Yesterday I met the geneticist and took a blood test for the BRCA1 and BRCA2 genes. (BRCA stands for BReast CAncer). Unfortunately, I won’t find out the result for at least another 6-8 weeks, because the test involves extracting my DNA and going through it with a fine-tooth comb in search of a genetic ‘error’ – a process the geneticist likened to “Going through War and Peace and looking for a spelling mistake.”
The geneticist was one of the nicest doctors I’ve met so far during my cancer journey. He started by drawing a family tree with coloured circles for the instances of breast cancer and any other cancers in our family. Based on this, he said there is probably only a 20% chance that I carry one of the breast cancer genes, because my father’s side of the tree is clear of cancer and my mother and aunty have never had cancer. What makes it seem much more probable, however, is that my maternal grandma had breast cancer in her thirties, at a time in the 1960s when breast cancer in young women was even rarer than it is now. I feel instinctively that I have the gene, but I have been known to be wrong on occasion.
There was good news and bad news in what the geneticist told me. It is more likely that I have the BRCA2 gene than the BRCA1 gene, based on the type of breast cancer I had. (Grade III, oestrogen-receptor positive, HER2 negative). There are various differences between the two genes, but the positive takeaway for me was that BRCA2 means that it is less likely I will develop ovarian cancer at some point in my life than if I had BRCA1. Interestingly, he also said that BRCA2 gene carriers are much more responsive to chemotherapy.
The bad news is that, if I do test positive for BRCA2, I have a 60-80% chance of developing breast cancer again at some point in my life, compared with the 5% chance that most people have. I would also have an increased chance of developing ovarian cancer, but not until I’m over 40, so I could opt to have my ovaries removed in my 40s.
The chemotherapy and radiotherapy I am having for my breast cancer will reduce the risk of developing another tumour in my left breast to about 30%, but unfortunately my right one would still have the 60-80% risk. Thus, the implication is that if I test positive for the BRCA2 gene, I will have to have a bilateral (i.e. both sides) mastectomy.

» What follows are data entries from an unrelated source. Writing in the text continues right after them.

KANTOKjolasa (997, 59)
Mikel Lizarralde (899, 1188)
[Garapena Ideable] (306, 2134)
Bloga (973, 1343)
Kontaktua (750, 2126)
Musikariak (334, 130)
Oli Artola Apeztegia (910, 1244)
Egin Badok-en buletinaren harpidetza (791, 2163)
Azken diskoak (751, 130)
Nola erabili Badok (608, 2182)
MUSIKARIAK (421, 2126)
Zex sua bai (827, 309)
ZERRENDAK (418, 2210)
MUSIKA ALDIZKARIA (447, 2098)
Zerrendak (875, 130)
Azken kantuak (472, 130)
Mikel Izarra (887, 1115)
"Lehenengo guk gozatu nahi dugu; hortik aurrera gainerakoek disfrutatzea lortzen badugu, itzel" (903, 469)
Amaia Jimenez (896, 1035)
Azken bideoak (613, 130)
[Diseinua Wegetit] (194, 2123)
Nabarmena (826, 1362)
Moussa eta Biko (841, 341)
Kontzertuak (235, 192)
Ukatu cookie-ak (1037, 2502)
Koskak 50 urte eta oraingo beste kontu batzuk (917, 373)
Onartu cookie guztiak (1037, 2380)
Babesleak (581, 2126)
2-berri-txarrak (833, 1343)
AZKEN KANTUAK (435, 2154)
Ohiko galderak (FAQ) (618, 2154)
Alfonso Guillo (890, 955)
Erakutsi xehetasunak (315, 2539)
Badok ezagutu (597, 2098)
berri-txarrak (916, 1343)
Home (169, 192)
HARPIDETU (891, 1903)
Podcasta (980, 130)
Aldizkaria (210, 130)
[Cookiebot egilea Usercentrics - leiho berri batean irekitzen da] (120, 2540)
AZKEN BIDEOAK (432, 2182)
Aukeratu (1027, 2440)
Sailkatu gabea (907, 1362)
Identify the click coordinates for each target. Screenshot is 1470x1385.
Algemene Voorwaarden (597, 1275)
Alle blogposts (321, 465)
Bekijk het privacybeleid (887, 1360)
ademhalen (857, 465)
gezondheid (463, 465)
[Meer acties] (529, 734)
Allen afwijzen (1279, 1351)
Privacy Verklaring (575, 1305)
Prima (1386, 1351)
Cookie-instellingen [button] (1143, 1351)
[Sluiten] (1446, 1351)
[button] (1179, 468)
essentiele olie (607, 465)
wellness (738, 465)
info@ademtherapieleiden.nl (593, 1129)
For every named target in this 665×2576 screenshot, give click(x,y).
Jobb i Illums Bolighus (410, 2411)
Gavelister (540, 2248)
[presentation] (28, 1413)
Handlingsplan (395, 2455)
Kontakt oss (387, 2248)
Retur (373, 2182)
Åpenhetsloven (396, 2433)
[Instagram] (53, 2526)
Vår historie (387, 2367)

I have already been thinking about this for a month or so and, although I never imagined I’d have to part with either of my boobs, I am fully prepared to have that operation and get some lovely new ones. It is, however, a huge operation that can involve a 6-month recovery period, but I’ll cross that bridge if and when I come to it.
The fertility specialist I spoke to a couple of months ago said that deciding to be tested for this gene was something many people wouldn’t want to do, but I made the decision pretty quickly that I absolutely want to know, so that I can take the appropriate risk-reduction measures and then get on with my life without the fear that I will develop a second breast cancer. (Note that this has nothing whatsoever to do with the likelihood of my current cancer recurring in a different part of my body at some point down the line – that is a separate matter, but I have been told that my programme of treatment gives me a 90% chance of being clear of recurrence for the next 10 years, which is a start).
As some of you may know, it is breast cancer awareness month in the UK (more of this in a later blog post) so I feel like breast cancer is absolutely everywhere I go at the moment – in every magazine and on lots of daytime TV talk shows, particularly! So I do at least feel that I am not alone. All I can do now is wait, but at least once I know whether I have the gene or not, I will then have the knowledge and power to act accordingly! Let’s just hope those lab doctors crack on with War and Peace and get me an answer ASAP.
In other news, I am feeling much better today. Returning to hospital yesterday for the appointment and test made me feel physically sick, but now, touch wood, I won’t have to go back for another two weeks and can concentrate on getting back to strength again. Time for some cooking therapy!